La Asamblea General también aprueba el presupuesto de la ONU y establece las cuotas que deben pagar los Estados miembros. Esto es crucial para financiar las operaciones y programas de la ONU en todo el mundo.

Otra función importante es la elección de los miembros no permanentes del Consejo de Seguridad. También elige a los miembros de otros órganos de la ONU, como el Consejo Económico y Social (ECOSOC).
Un ejemplo de la labor de la Asamblea General es la adopción de la Declaración Universal de Derechos Humanos en 1948. Otro ejemplo es su trabajo continuo en materia de desarrollo sostenible, que culminó en la Agenda 2030 para el Desarrollo Sostenible.

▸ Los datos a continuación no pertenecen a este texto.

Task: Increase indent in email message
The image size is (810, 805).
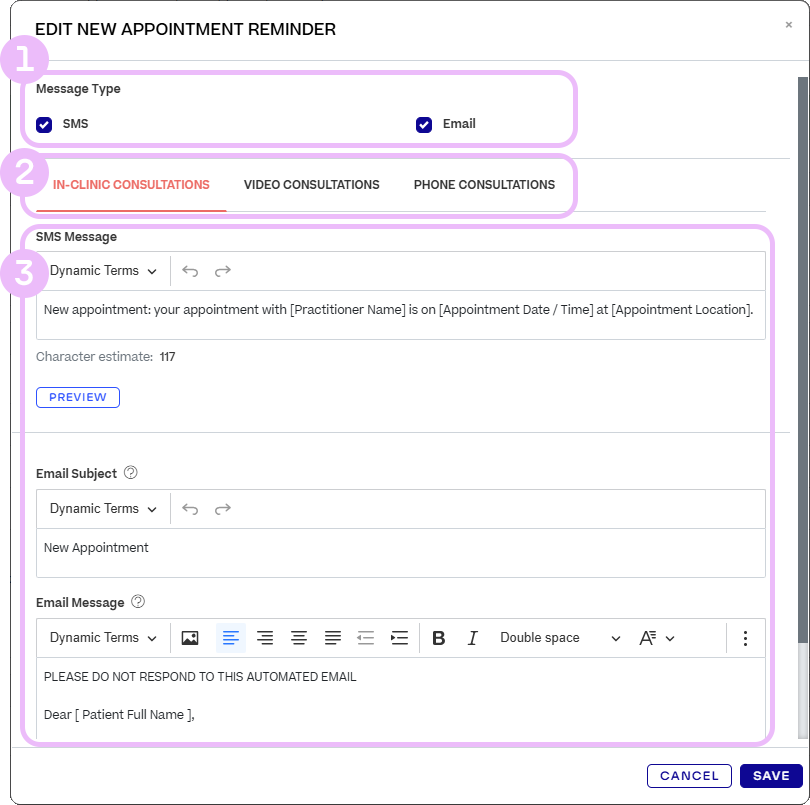Action: pos(399,638)
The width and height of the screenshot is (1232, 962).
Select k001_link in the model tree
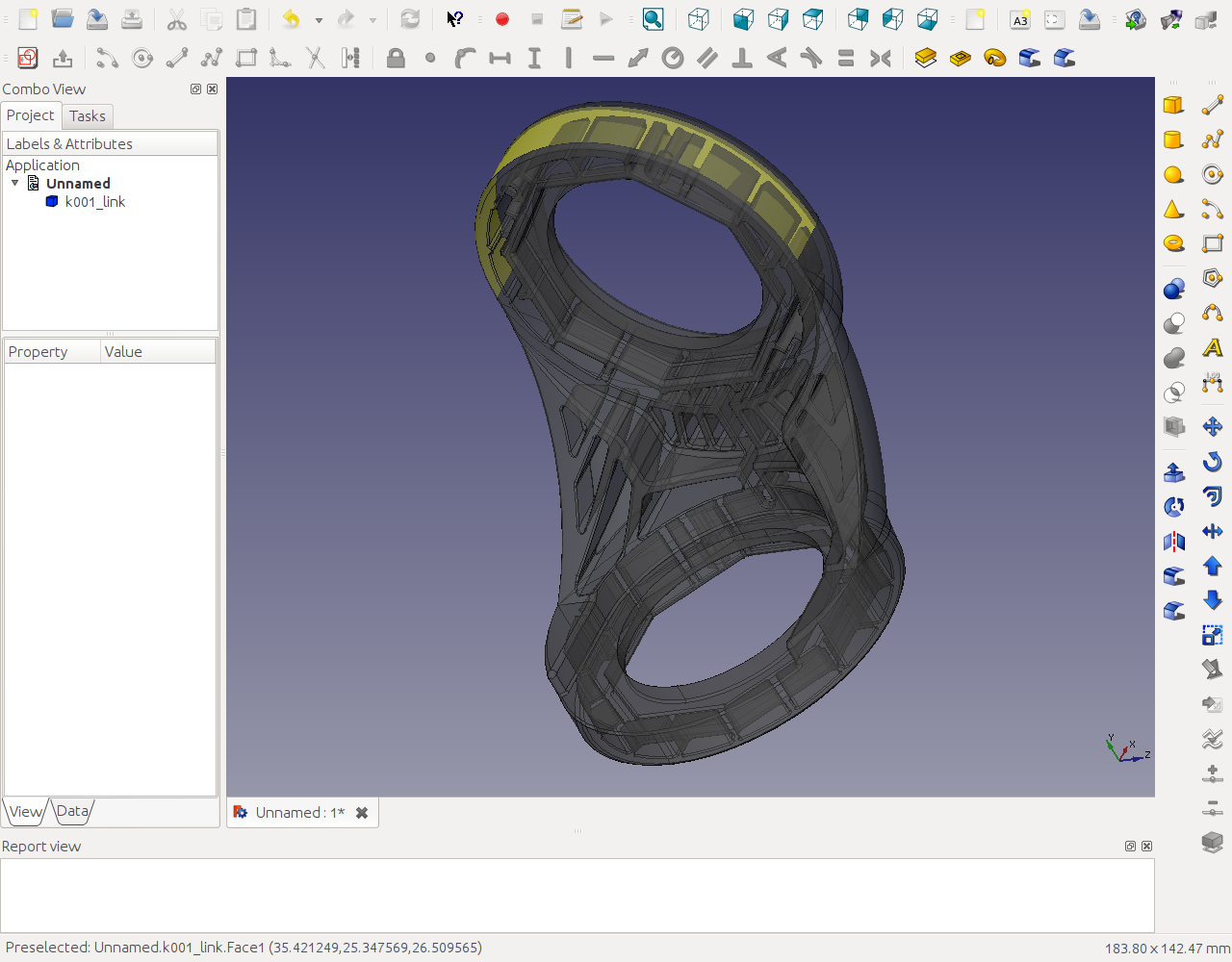(94, 202)
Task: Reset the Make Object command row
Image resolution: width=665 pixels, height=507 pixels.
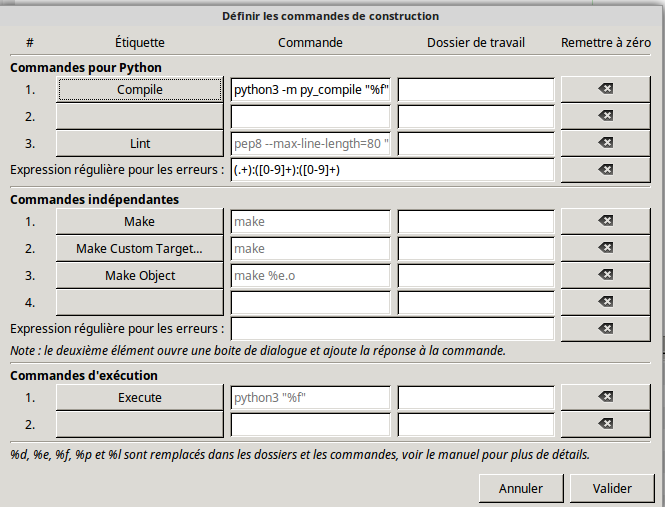Action: coord(606,275)
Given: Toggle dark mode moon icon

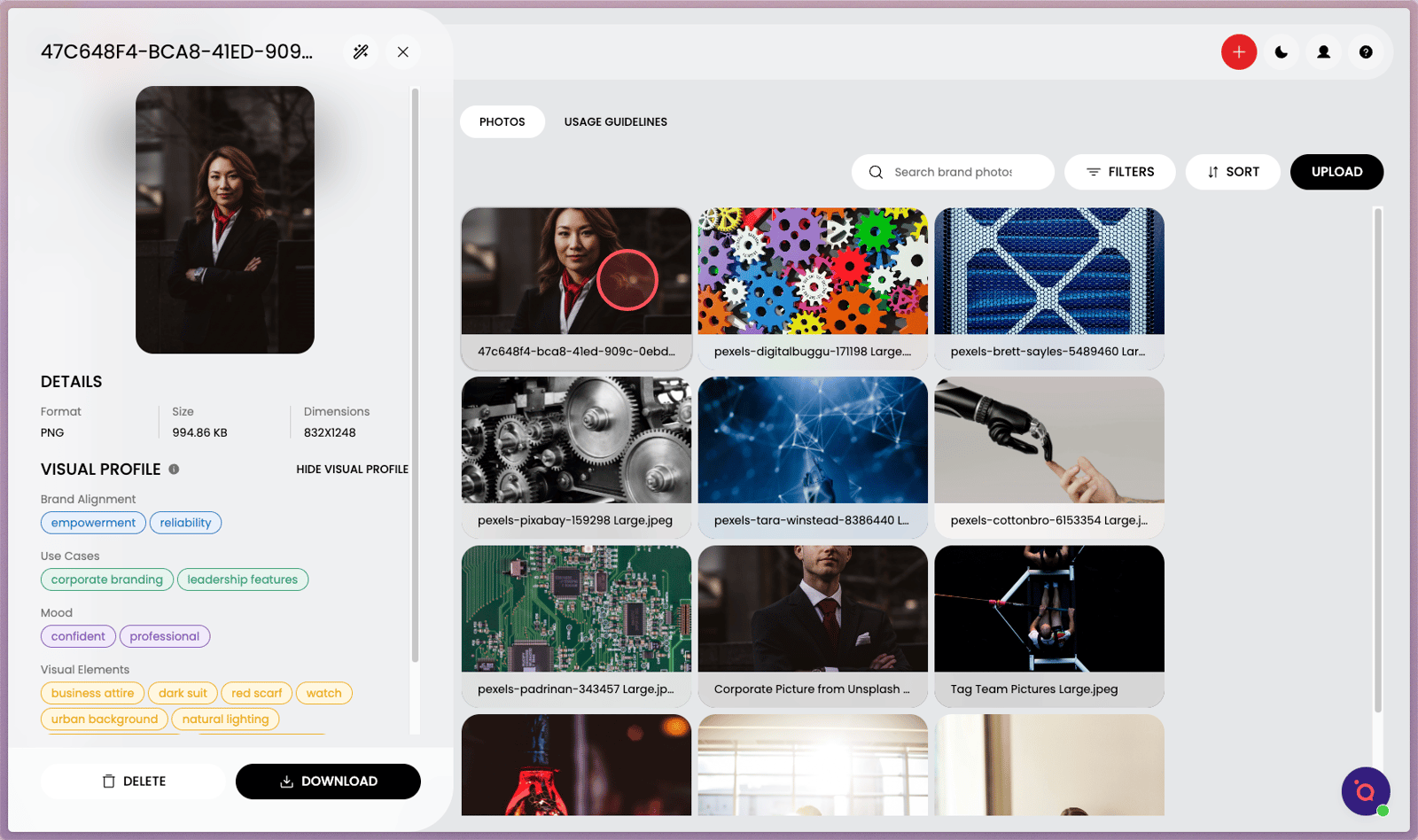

La Asamblea General juega un papel crucial en el sistema multilateral. Proporciona un foro para que los Estados miembros expresen sus opiniones, busquen soluciones a los problemas mundiales y coordinen acciones para promover la paz, la seguridad y el desarrollo a nivel mundial.
En el mundo real, la Asamblea General puede influir en las políticas nacionales e internacionales a través de sus resoluciones y recomendaciones. Por ejemplo, una resolución de la Asamblea General que condena las violaciones de los derechos humanos en un país determinado puede ejercer presión sobre ese país para que mejore su historial.